News sources in Israel are reporting that the country’s new legislation meant to outlaw all aspects of the Binary Options industry from operating in the country has been watered down from its original version. We had earlier exclusively reported that implementation of what’s now known as the Israel Binary Options Law has been delayed to at earliest the end of January 2018.
In hearings held yesterday in Jerusalem by the Knesset’s Reforms Committee, which is meant to fine-tune the bill before it goes back to the country’s parliament for a second and third reading and passing into law, it emerged that the bill which was presented to the Cabinet and then to parliament in late June was altered from what was originally written by the Israel Securities Authority under the guidance of ISA Chairman Shmuel Hauser, with help from bureaucrats from the country’s Ministry of Finance and Justice Ministry.
The original bill was meant to ban not only the operation of a Binary Options brokerage in Israel (or the providing of technology and services used by Binary Options brokerages), but also to make it illegal to sell clients abroad any kind of financial product unless the brokerage was duly licensed in that country.
Apparently, without formal notice that part of the legislation was removed. The version of the bill now being debated will allow Israeli Forex and CFD brokers to continue selling any product which does not fit the narrow definition of a Binary Option to customers around the world.
The Times of Israel has quoted Nimrod Assif, a lawyer who represents victims of Israel-based binary options and forex companies, as saying:
I was astonished to see the current version of the bill. It is dramatically different from the version that the ISA originally published.
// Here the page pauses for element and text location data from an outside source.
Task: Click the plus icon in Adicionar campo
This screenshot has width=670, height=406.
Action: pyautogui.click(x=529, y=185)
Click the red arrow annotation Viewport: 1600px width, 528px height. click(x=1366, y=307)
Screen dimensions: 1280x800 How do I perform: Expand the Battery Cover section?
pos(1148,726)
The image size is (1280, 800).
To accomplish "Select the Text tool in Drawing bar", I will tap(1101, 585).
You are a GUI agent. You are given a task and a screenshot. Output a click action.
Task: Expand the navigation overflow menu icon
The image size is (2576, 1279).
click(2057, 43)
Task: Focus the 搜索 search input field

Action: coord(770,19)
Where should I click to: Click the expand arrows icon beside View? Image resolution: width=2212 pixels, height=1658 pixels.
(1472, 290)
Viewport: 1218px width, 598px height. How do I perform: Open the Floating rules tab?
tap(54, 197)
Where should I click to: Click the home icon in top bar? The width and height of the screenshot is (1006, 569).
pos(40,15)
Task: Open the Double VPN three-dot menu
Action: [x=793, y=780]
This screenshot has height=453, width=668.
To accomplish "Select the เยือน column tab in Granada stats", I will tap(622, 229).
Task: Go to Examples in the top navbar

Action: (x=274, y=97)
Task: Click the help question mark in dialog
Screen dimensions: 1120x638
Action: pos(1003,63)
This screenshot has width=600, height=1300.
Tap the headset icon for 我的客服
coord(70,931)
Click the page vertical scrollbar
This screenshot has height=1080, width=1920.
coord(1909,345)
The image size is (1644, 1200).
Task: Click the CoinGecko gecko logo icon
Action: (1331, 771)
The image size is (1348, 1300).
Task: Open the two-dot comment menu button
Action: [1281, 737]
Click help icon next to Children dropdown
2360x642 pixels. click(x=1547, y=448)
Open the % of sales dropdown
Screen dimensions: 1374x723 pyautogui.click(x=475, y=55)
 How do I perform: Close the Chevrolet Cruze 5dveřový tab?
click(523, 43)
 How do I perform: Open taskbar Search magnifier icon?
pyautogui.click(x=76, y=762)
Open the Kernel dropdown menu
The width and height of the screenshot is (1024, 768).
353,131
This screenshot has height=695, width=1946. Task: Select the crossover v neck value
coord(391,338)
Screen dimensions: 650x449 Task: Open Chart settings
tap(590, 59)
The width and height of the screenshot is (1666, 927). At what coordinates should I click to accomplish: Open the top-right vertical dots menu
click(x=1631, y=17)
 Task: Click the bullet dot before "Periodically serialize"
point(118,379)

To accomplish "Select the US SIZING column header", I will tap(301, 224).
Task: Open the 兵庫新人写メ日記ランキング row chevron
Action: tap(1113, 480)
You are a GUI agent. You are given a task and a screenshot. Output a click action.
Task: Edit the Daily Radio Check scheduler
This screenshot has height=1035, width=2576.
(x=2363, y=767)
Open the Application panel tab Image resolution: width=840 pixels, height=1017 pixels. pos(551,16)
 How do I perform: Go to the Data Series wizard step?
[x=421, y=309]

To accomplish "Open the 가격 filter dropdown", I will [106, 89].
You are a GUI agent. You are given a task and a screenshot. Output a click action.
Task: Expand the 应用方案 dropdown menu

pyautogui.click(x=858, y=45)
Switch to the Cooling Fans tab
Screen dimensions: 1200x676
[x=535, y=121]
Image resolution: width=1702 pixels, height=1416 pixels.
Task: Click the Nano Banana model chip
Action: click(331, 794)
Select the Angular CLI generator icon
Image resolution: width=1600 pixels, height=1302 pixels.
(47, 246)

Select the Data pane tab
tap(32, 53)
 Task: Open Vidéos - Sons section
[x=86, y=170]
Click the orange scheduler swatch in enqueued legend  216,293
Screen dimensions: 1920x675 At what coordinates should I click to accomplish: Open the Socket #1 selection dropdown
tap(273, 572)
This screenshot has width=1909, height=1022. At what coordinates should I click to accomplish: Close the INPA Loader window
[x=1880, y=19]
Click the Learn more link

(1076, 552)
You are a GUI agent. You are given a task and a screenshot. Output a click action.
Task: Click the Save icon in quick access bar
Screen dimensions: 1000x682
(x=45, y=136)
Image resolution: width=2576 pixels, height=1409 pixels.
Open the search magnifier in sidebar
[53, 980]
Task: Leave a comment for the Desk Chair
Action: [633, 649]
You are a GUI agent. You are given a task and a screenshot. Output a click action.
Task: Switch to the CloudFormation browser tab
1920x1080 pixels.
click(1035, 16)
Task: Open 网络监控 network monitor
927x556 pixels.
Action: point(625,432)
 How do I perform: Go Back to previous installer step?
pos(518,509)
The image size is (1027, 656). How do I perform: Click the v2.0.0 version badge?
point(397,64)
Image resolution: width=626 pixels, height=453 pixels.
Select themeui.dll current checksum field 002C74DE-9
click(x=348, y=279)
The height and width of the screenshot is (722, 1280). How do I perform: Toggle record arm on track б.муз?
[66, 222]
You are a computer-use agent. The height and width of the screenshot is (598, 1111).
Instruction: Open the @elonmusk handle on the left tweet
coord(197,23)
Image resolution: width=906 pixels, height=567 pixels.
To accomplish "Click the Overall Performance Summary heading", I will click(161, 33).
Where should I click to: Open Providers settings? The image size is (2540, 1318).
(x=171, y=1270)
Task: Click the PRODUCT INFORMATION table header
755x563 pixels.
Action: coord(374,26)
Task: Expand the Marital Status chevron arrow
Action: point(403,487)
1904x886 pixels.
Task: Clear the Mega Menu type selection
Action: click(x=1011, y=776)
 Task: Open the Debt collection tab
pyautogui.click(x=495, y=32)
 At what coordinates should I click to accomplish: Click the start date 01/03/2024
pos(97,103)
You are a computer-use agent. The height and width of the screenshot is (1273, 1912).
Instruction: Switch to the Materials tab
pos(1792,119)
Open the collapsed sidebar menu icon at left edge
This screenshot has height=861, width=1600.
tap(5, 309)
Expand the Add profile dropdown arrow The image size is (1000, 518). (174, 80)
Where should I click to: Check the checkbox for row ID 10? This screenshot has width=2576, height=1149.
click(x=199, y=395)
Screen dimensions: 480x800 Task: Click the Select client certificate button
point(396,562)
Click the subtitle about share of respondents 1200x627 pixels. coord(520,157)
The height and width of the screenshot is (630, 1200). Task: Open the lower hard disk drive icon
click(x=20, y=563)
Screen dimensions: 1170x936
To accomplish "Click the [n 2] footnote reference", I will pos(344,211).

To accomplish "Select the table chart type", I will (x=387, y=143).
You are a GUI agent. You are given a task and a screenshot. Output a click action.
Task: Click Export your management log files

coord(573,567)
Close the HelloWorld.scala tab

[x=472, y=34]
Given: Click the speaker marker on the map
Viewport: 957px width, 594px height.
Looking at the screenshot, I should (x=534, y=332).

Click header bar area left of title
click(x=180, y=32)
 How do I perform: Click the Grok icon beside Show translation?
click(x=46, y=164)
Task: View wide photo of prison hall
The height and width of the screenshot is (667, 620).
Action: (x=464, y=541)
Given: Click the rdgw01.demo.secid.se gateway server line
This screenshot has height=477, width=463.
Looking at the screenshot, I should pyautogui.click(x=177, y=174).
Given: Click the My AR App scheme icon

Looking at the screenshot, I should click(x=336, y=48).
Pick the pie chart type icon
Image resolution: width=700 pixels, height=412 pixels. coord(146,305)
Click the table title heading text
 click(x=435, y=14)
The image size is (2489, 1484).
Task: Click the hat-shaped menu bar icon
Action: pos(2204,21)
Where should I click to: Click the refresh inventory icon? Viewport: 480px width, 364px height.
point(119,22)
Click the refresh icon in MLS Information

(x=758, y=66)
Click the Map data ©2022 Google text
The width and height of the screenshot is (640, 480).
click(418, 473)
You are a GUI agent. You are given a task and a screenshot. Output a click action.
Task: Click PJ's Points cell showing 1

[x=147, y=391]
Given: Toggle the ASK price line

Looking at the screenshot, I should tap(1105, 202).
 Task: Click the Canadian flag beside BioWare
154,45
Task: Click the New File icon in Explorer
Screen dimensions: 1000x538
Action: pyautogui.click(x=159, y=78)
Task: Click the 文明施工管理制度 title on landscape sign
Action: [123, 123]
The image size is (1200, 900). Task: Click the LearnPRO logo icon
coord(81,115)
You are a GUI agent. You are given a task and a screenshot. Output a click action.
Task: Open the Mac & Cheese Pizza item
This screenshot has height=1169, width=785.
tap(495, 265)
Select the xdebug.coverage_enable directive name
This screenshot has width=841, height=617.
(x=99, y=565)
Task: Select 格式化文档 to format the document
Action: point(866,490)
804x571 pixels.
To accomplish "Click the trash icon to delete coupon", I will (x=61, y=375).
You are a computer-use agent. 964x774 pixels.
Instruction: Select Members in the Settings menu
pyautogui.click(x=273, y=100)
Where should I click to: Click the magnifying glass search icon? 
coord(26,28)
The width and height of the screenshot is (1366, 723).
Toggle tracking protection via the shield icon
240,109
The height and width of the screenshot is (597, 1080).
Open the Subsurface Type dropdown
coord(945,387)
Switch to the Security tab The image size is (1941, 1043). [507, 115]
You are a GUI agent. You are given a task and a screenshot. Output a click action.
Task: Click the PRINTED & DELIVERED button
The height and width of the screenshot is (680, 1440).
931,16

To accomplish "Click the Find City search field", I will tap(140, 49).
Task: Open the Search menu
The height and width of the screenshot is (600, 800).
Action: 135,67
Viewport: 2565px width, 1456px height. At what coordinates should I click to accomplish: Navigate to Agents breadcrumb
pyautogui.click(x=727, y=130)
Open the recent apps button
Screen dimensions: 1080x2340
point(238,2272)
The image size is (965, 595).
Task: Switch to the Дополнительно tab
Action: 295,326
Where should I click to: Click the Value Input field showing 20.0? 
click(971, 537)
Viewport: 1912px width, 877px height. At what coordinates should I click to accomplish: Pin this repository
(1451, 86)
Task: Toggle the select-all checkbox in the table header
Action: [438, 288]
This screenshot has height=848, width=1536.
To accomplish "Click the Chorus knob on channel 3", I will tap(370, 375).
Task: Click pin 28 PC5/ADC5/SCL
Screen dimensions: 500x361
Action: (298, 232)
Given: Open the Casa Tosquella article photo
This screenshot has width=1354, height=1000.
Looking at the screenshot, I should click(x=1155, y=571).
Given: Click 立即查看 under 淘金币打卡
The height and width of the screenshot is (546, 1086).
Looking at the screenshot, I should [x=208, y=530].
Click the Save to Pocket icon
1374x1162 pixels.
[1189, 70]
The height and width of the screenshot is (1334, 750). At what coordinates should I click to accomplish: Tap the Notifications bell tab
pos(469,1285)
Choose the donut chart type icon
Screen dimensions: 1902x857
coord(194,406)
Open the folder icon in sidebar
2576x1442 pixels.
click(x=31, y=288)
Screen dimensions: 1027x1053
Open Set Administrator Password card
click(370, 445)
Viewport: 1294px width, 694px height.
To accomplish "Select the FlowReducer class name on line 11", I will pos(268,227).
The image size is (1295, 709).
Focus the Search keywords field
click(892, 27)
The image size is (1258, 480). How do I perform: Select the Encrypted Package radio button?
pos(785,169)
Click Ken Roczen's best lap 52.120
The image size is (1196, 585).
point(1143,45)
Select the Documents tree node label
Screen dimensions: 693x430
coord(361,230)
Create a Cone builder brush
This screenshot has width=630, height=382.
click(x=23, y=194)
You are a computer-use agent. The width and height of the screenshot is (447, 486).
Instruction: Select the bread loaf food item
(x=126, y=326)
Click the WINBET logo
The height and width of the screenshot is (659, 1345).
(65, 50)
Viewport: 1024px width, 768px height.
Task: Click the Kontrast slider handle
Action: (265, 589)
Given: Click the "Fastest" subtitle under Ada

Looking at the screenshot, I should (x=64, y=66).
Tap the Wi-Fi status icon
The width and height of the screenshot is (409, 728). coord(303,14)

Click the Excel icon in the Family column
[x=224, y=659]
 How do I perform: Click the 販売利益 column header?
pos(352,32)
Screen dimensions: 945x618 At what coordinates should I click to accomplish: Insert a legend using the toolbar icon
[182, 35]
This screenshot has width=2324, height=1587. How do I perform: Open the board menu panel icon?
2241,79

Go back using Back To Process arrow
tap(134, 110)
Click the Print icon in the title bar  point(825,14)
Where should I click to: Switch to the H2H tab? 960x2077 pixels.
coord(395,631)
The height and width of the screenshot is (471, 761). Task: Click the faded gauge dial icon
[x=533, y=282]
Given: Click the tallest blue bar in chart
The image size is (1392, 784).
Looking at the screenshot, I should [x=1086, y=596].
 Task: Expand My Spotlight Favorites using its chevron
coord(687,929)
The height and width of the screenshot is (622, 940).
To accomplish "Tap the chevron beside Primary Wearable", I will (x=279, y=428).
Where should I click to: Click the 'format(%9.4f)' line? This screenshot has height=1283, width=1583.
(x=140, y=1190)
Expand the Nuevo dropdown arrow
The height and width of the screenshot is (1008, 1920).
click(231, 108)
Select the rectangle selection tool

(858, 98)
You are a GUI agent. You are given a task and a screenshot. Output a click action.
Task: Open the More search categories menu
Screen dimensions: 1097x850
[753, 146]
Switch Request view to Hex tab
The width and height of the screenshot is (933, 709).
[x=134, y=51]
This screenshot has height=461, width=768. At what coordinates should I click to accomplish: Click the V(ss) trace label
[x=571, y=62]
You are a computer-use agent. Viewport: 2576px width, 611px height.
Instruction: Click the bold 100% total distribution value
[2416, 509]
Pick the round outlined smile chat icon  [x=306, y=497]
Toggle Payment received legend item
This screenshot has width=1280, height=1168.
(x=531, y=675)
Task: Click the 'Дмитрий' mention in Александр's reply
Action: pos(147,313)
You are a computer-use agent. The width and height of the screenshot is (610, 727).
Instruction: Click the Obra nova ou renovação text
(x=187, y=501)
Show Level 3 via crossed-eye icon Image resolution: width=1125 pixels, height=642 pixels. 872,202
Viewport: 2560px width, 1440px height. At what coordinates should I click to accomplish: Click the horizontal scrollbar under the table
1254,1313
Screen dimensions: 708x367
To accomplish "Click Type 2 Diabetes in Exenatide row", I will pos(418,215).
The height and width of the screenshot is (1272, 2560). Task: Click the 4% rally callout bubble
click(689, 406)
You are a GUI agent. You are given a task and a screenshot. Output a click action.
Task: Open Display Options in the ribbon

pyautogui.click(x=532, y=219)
Basically, somewhere along the way, the part that says trading platforms need a license in the country where the investors are was dropped.
If the bill, in its current version, becomes a law, the only thing that trading platforms in Israel will have to do in order to continue soliciting investors abroad is to tweak the products they offer, to make sure they fall outside the narrow definition of ‘binary option.’ Making that change is not complicated.
ISA Chairman Shmuel Hauser, the key personality behind the new legislation after coming under a lot of pressure to ‘deal with’ the unlicensed brokerages operating from Israeli soil, was quoted as saying:
We received comments from the public concerning the draft law and then we held conversations with people in the industry and decided to reduce the scope of the law so that it just applies to binary options.
An unnamed ISA colleague of Mr. Hauser, hinting at very strong lobbying going on behind the scenes, said:
These were conversations behind closed doors among government officials and ministers.
If the legislation remains as is, the same people who ran Binary Options firms from Israel will be able to continue running unlicensed brokerages from the country targeting traders virtually anywhere in the world – as long the products they market and trade don’t include the legislation’s fairly narrow definition of a Binary Option.
As we reported over the weekend, today’s hearing was just one of three that the Reforms Committee will be holding this week before presenting a final bill back to the Knesset, with the next one being tomorrow, Wednesday August 2.
We will continue to follow this story as it develops.